───── Input data ─────
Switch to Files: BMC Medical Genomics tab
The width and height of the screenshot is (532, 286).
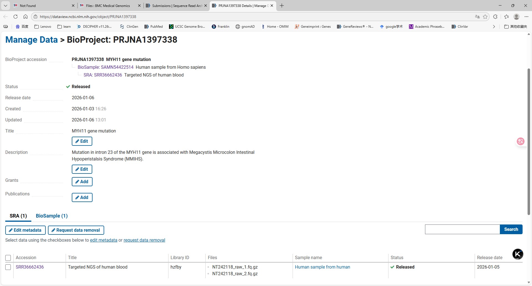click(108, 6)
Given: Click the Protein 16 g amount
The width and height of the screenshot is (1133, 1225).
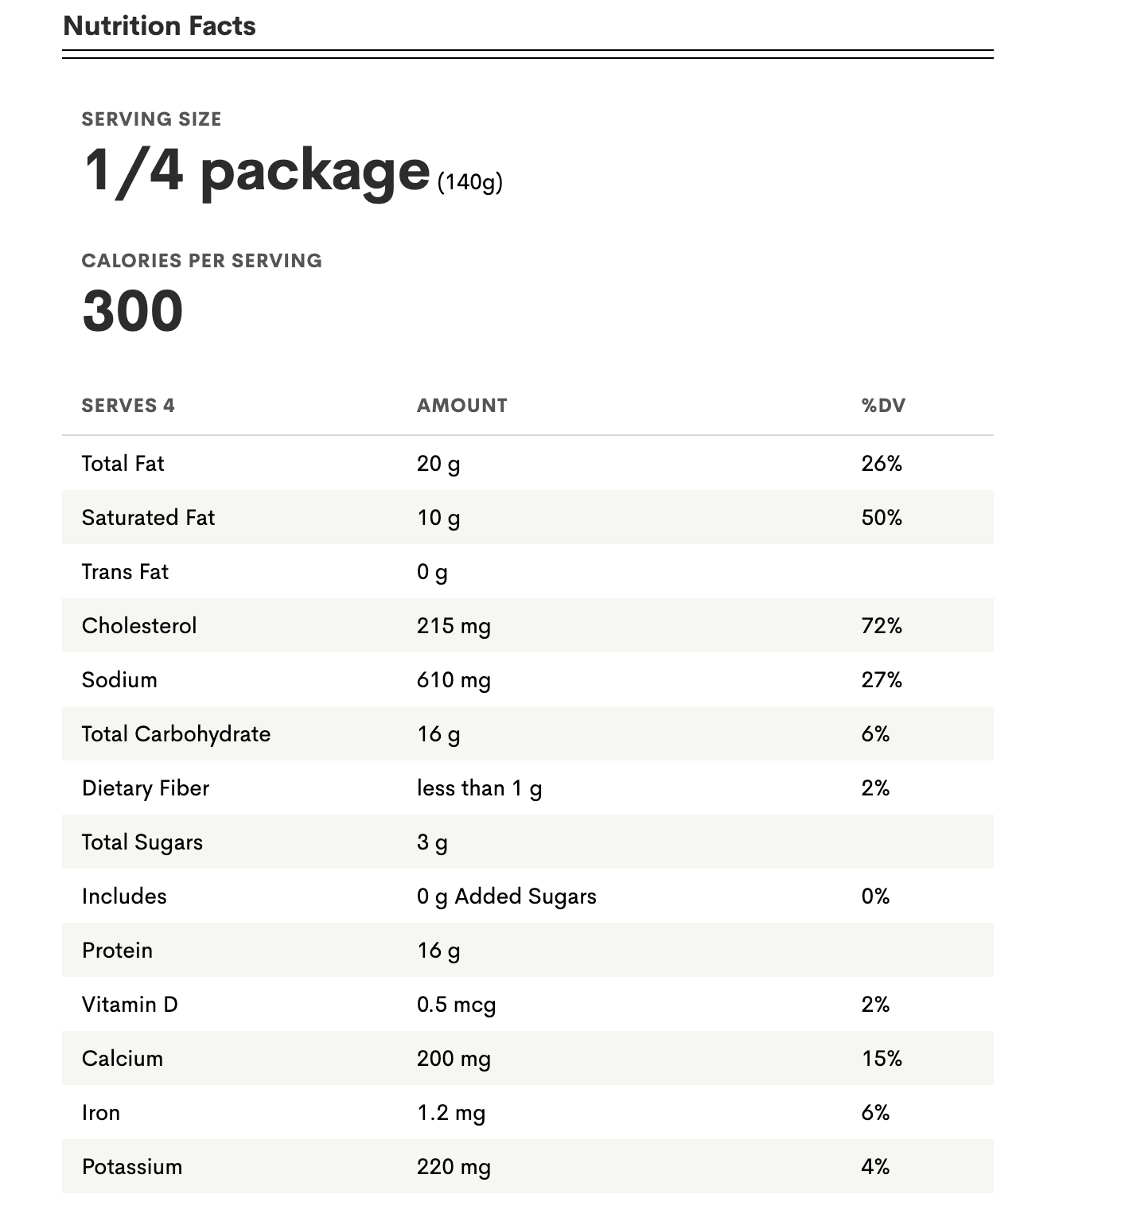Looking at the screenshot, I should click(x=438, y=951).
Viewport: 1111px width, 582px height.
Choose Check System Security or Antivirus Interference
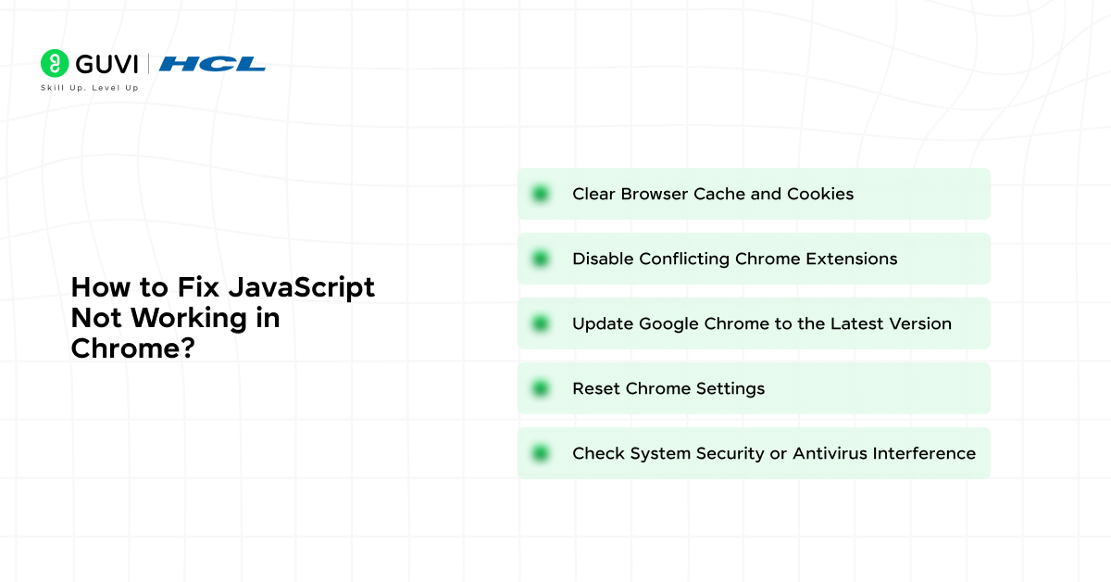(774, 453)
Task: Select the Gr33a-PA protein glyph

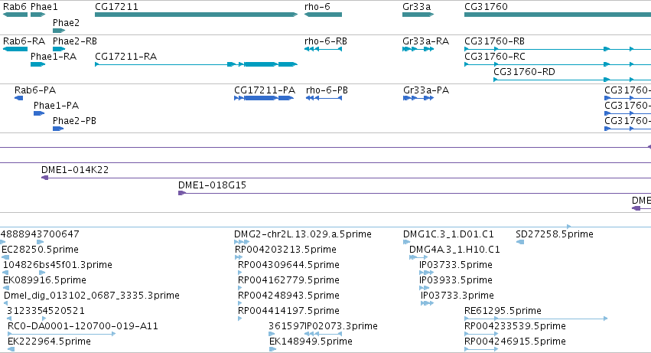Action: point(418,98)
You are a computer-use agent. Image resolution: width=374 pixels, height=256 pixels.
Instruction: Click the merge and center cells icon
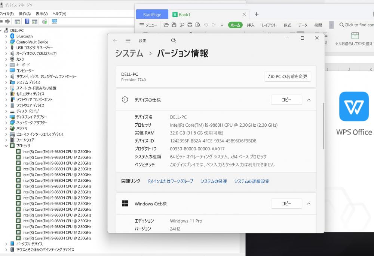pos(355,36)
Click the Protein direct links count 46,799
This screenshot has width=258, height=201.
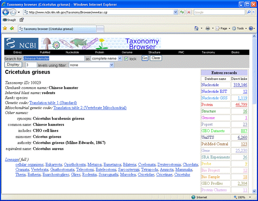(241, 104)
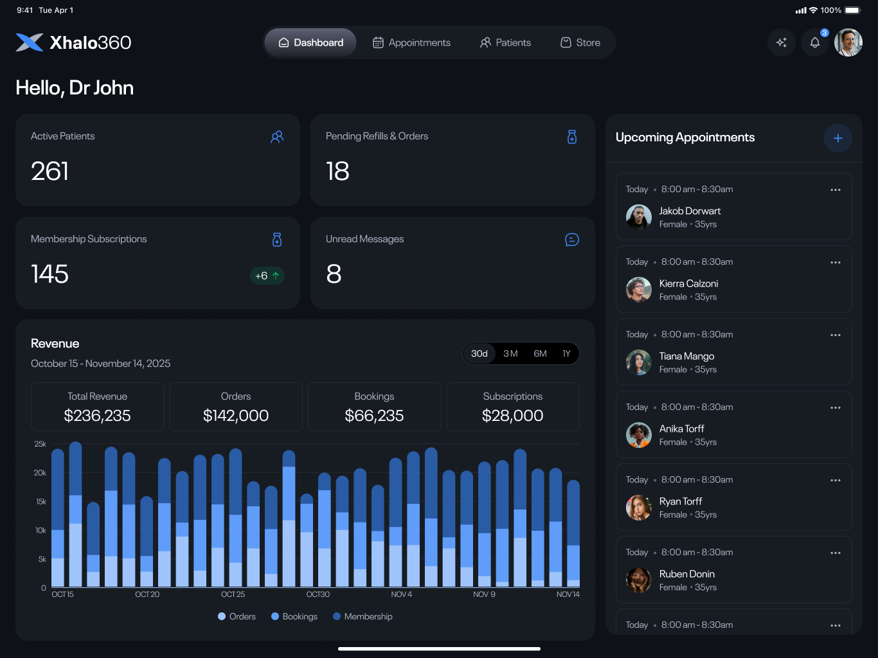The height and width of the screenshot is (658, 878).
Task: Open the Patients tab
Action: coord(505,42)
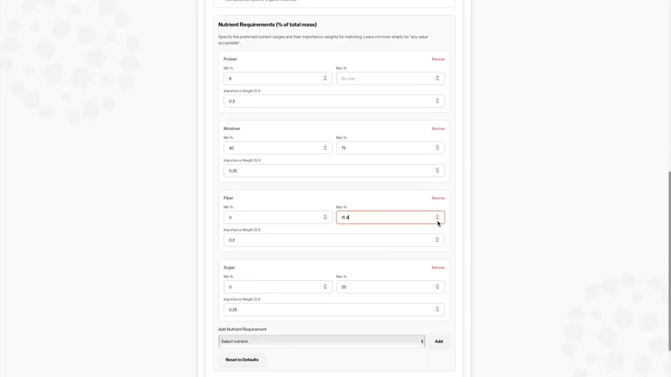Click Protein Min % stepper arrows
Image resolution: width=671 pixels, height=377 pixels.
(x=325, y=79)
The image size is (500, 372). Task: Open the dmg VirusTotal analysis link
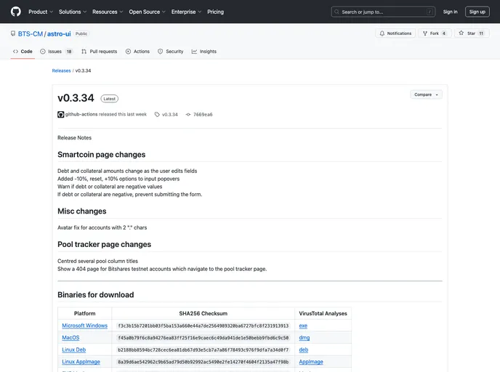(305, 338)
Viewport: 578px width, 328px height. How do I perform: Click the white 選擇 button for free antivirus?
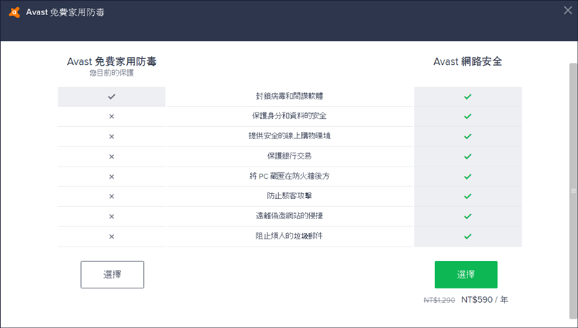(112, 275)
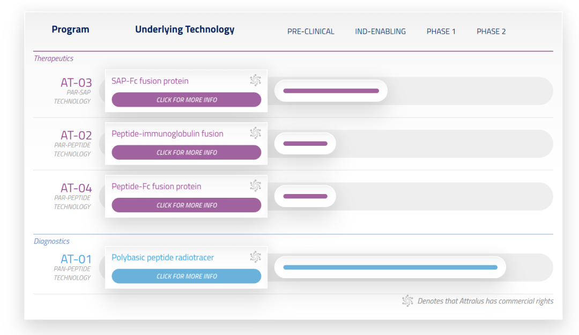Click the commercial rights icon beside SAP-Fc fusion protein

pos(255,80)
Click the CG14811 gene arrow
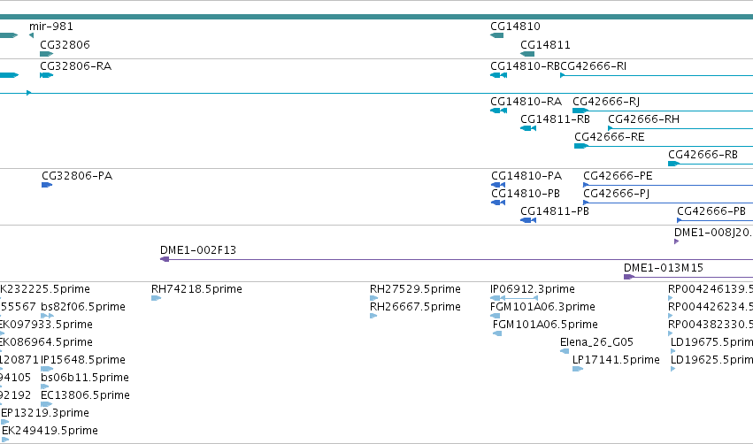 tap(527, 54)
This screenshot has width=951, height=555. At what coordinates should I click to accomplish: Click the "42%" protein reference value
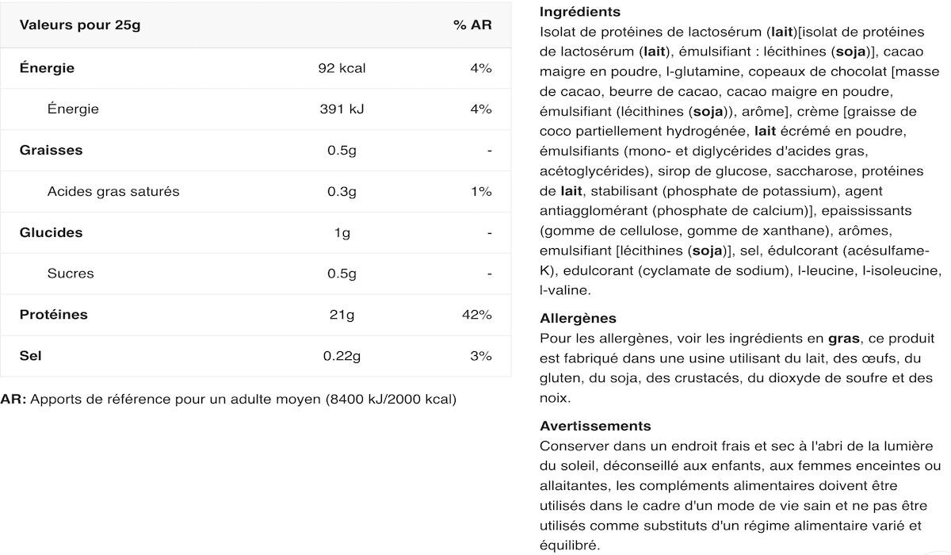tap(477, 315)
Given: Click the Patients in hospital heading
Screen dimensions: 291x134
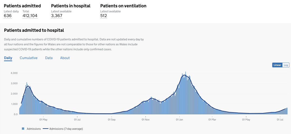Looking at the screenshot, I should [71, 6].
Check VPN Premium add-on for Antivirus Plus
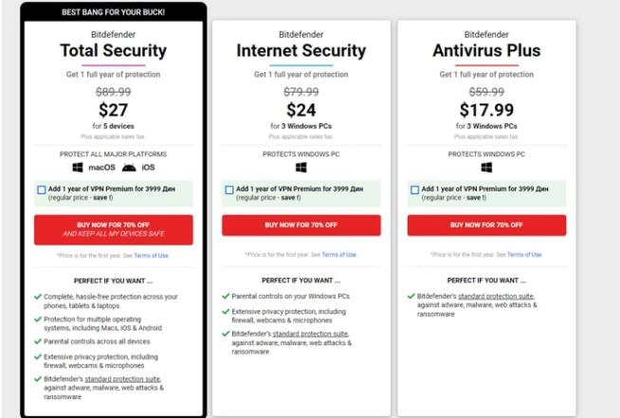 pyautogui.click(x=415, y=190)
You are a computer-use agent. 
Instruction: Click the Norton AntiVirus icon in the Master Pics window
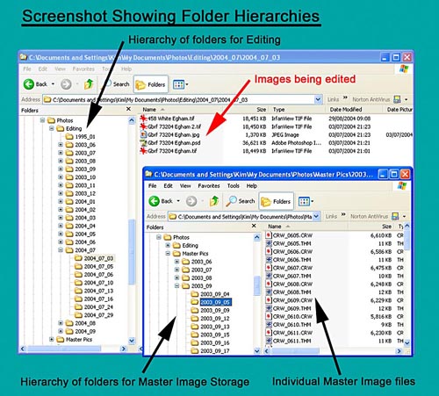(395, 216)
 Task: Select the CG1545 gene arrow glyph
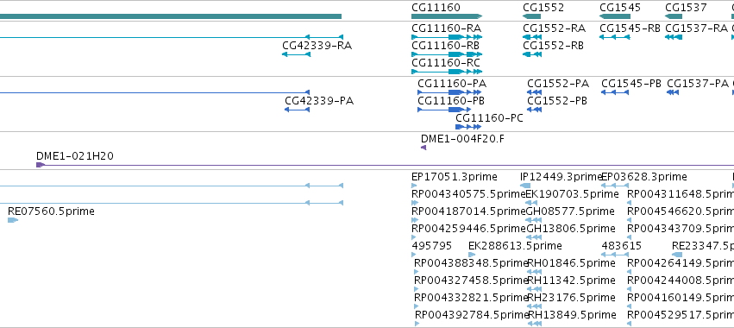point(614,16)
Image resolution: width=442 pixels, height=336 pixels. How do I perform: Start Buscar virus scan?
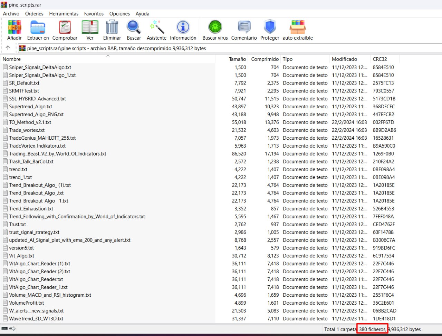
─────
** Instructions for the task **
Work out how many lines of the data include the word "Given". Then write only that number.

** Task output **
2